Random Variability and Inference
Slide 1 of 8
Two Types of Uncertainty in Causal Inference
Every estimate of a causal effect is uncertain. However, not all uncertainty is created equal. In causal inference, we must distinguish between two fundamentally different types of error: random error (due to sampling variability) and systematic error (due to biases in study design or analysis). Understanding this distinction is crucial because the two types of error require completely different solutions.
- Decreases as sample size increases (proportional to $1/\sqrt{n}$)

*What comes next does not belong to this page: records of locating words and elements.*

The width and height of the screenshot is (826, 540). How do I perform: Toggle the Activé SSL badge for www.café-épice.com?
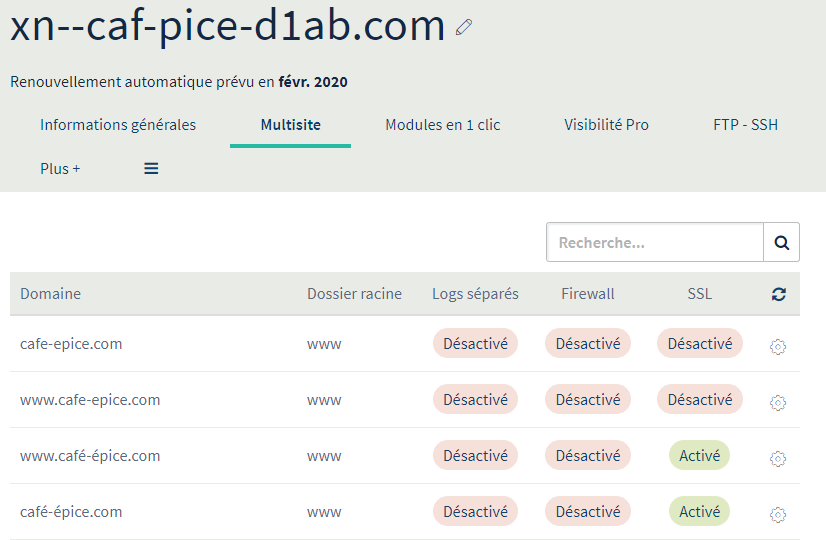coord(699,456)
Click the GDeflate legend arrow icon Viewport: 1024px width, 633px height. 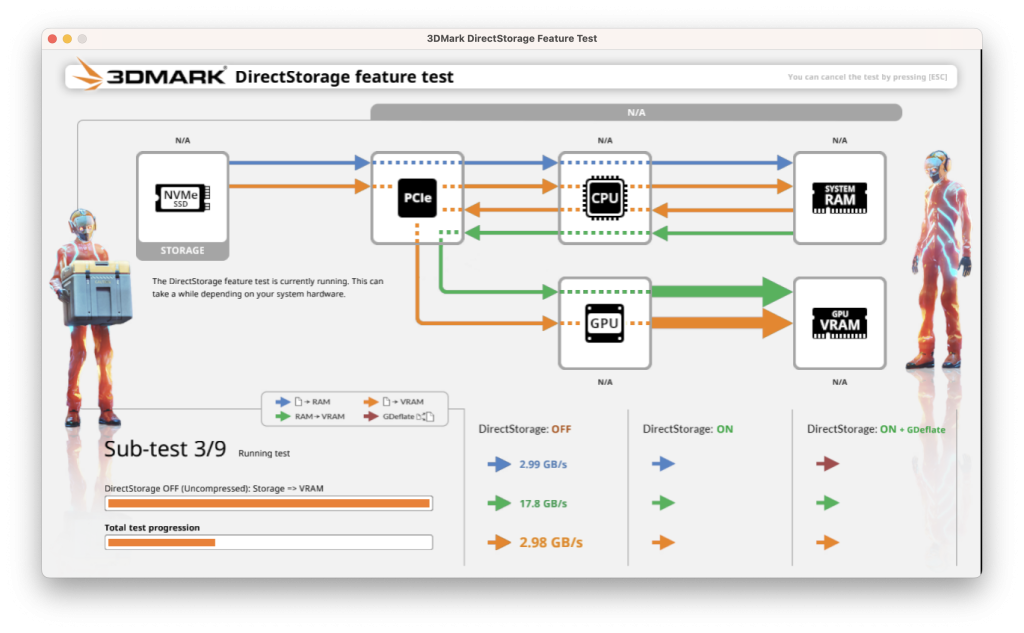pyautogui.click(x=371, y=416)
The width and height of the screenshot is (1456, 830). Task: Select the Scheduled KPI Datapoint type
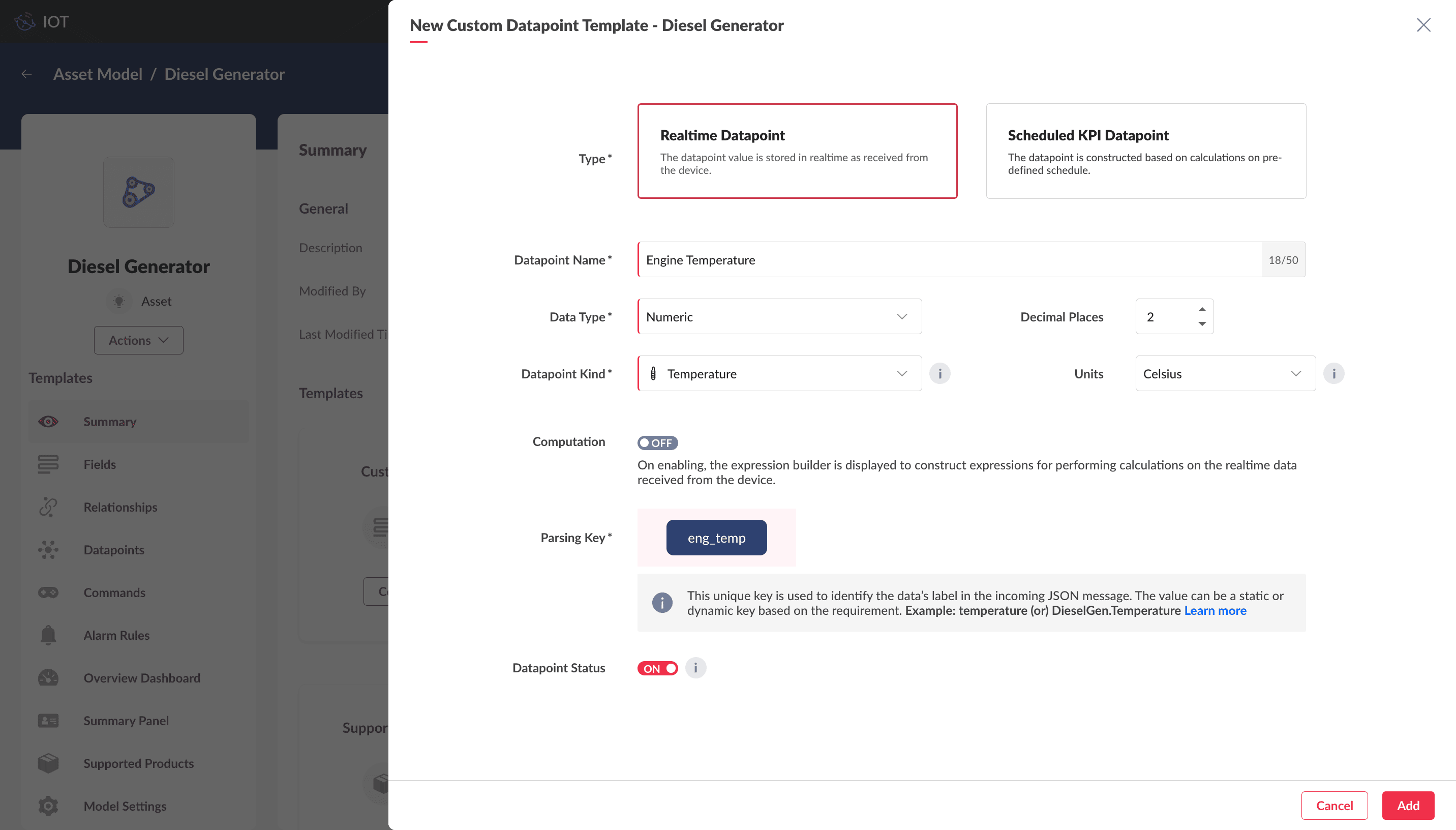click(x=1145, y=151)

- Can be quantified using standard errors and confidence intervals
- Is "symmetric"—equally likely to make estimate too high or too low
- Is the focus of traditional statistical inference
- Does NOT decrease with larger sample size
- Cannot be quantified from the data alone—requires external information
- Is "directional"—tends to push the estimate in one direction
- Includes confounding, selection bias, and measurement error
| Characteristic | Random Error | Systematic Error |
|---|---|---|
| Cause | Sampling variation | Study design flaws |
| Solution | Larger sample size | Better design, adjustment, sensitivity analysis |
| Quantification | Standard methods (SE, CI) | Requires assumptions or external data |
| Direction | Unpredictable | Often predictable |
| With N → ∞ | Disappears | Remains |
This chapter marks a transition: after learning about specific biases (confounding, selection, measurement error), we now step back to understand how they fit into the broader framework of uncertainty. The key insight is that standard statistical inference addresses only half the problem—and often the less important half.